It's been a long time since I wanted to jab my eyes out after reading an article, but Lori Gottlieb's creepy offering, "Marry Him! The Case for Settling for Mr. Good Enough" in March's Atlantic had me reaching for the closest pair of scissors.
"Every woman I know - no matter how successful and ambitious, how financially and emotionally secure - feels panic, occasionally coupled with desperation, if she hits thirty and finds herself unmarried," she says. "If you say that you're not worried, either you're in denial or you're lying."
She then offers herself up as a piteous example of someone who held out for too long, a fabulous yet overlooked woman who had to resort to artificial insemination once she realized that her saccharine notions of Mr. Right weren't going to develop into a tangible man.
Don't be like me, she says. Lure the closest man into your lair and once he's there, slap on the cuffs. Do it young, before the prospects run thin. So what if he's a serious depressive? Who cares if he's a recovering alcoholic? Don't be so picky.
"Overlook his halitosis or abysmal sense of aesthetics," she quips.
Sadly, this is not a feeble comedy routine, premised on the hackneyed portrayal of Woman as Man Trap. It's Gottlieb's universal plan for women to "have the infrastructure in place to have a family." In her view, all heterosexual women "really want a husband (and by extension, a child)." Our purpose on the planet is to breed, and if we deny this fact, we are "being disingenuous." Husbands are really just walking sperm banks. Marriage and love are mutually irrelevant entities.

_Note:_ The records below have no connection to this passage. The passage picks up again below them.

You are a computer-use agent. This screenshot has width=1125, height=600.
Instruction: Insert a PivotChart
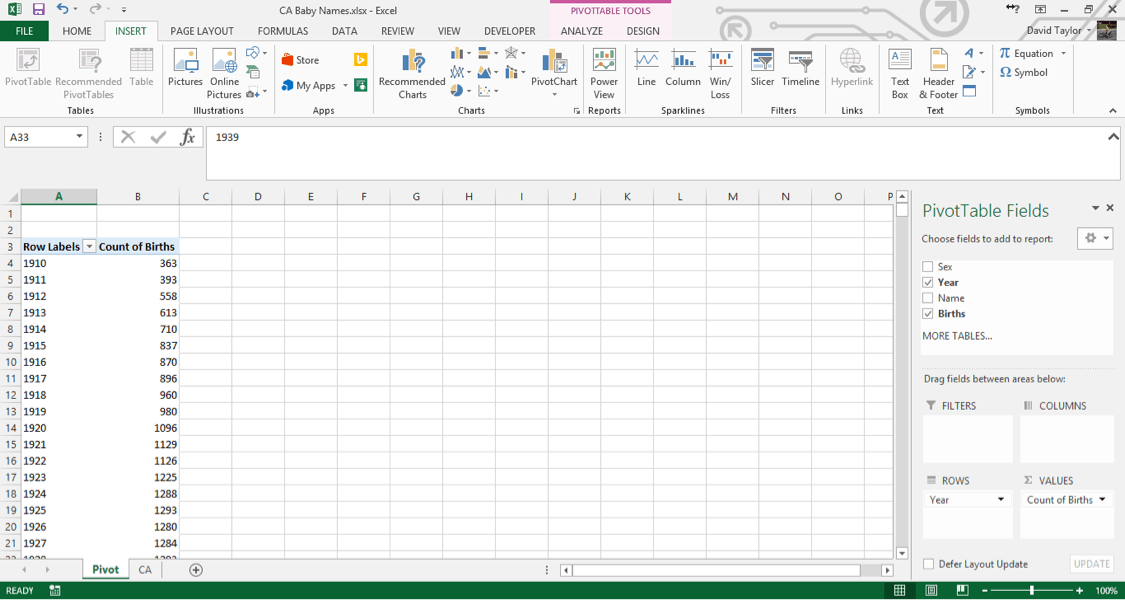tap(553, 75)

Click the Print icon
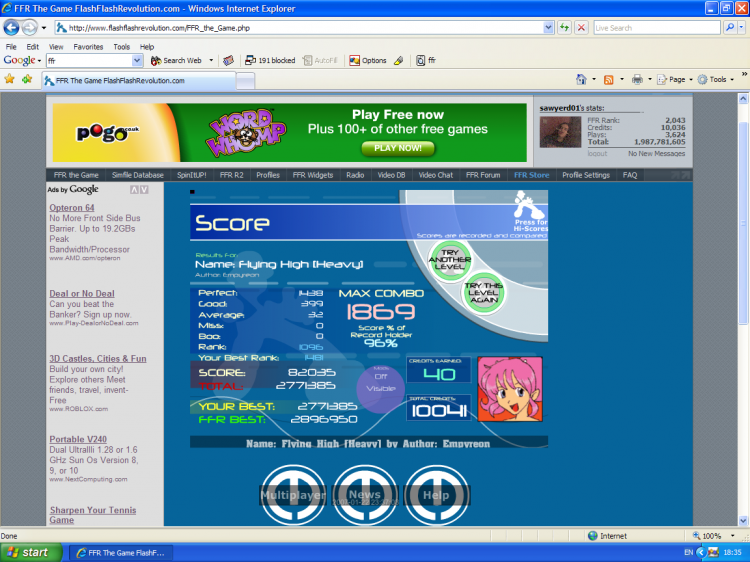(x=637, y=79)
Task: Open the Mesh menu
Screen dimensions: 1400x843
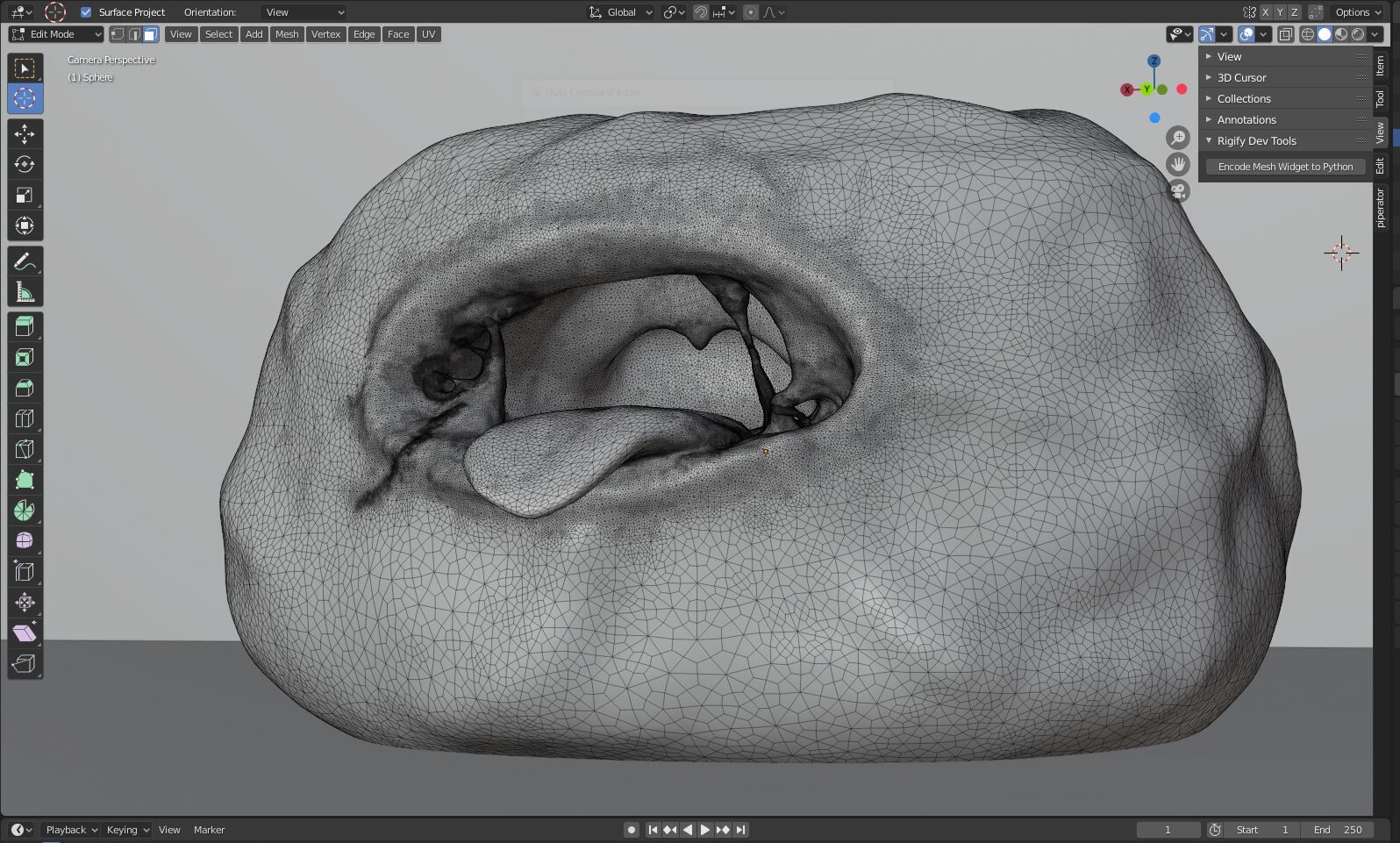Action: tap(287, 34)
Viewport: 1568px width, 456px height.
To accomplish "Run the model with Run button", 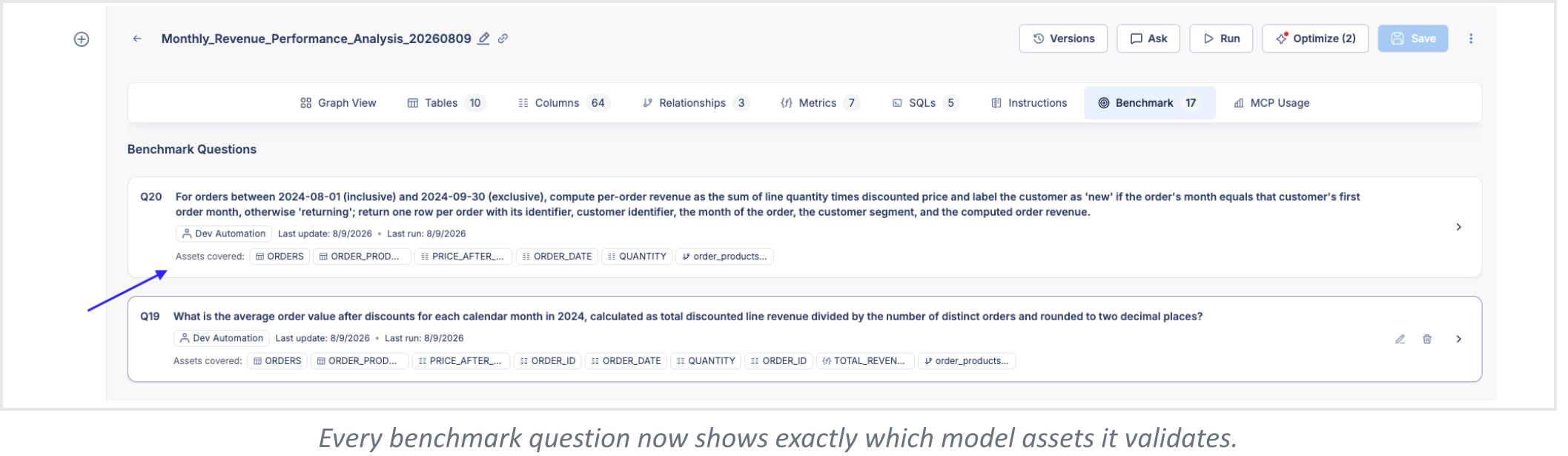I will tap(1221, 39).
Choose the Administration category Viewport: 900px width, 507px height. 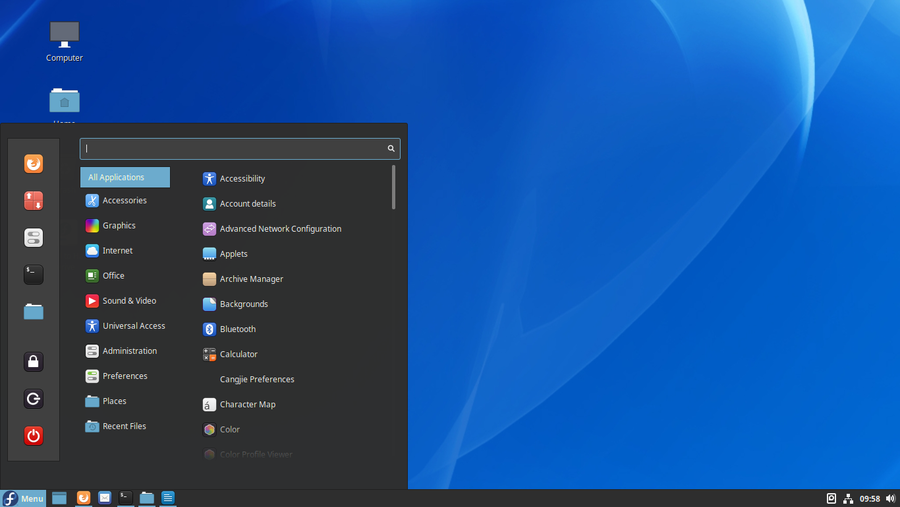(x=129, y=351)
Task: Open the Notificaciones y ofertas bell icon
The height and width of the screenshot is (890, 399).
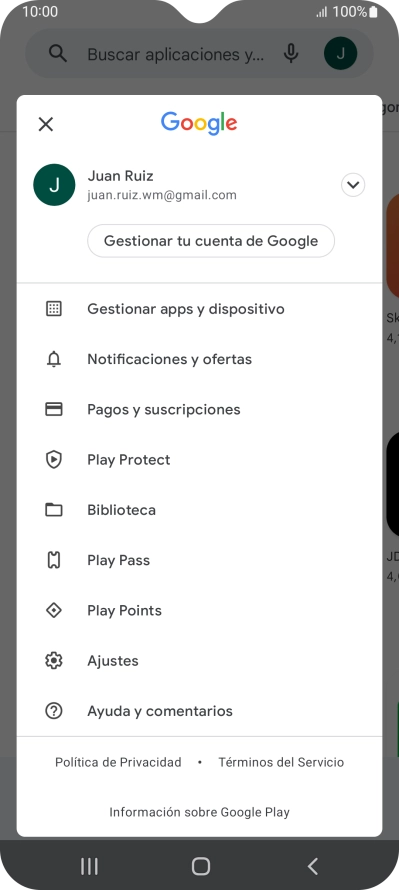Action: 54,359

And what a rosy picture of marriage she paints:
"[It] isn't a passion-fest," she says. "It's more like a partnership formed to run a very small, mundane, and often boring nonprofit business."
Oh, reader, don't get so upset. It won't be so bad. After all, you'll hardly ever see the guy! He's just the one who will "take out the trash and provide you with a second income that allows you to spend time with your child."
Oh, wait - you're already married? And you're actually in love with your husband? Boy, did you fuck up. According to Gottlieb, you're still destined for misery: "Those who marry with great expectations become more disillusioned with each passing year."
Frankly, I don't know why anyone should heed Gottlieb's glum advice about marriage, considering that she's never actually seen the institution from the inside and didn't even bother to consult one happily married woman - or man - throughout the seemingly endless piece. It's kind of like reading a version of The Devil Wears Prada written by a Vogue subscriber.
Yet it irritates me that such a prestigious publication made the decision to perpetuate the stereotype that the American woman is really just a brain stem attached to a ticking womb.
To test Gottlieb's hypothesis about the ubiquity of marital desperation, I asked a sampling of my contemporaries to read the article and get back to me with impressions. Most of them replied with repulsed ire.
"Wow, what a throw-back," said one. "Even Phyllis Schlafly married for love."
"How dare she speak for us?" said another, who then commented that Gottlieb lost a real opportunity to garner sympathy for the difficulties facing the single working mother.
And, most cruelly: "When you opt into a marriage of convenience solely because you want the material support, especially when you admit to being repulsed by the man -- that's low-grade prostitution legitimized by a marriage certificate."
However, another friend suggested that Gottlieb articulated what many women feel but don't dare admit, and called it "revolutionary."
I'm afraid that I don't see the revolution; I only see the regression. When Gottlieb calls for "settling," she's essentially calling for the return of the arranged marriage. Yes, Ye Olde Arranged Marriage in brand-new clothes, in which husbands and wives are commodities to be matched, bartered, traded.
Except the modern version, a la Gottlieb, is that women are now in charge of commoditizing and peddling themselves.
Now, that's progress.
It never ceases to astonish and dismay me how this generation of American women obsesses over the male psyche and strategizes its way into marriage. Especially when those who obsess over it the most seem to have the grimmest view of what marriage actually entails.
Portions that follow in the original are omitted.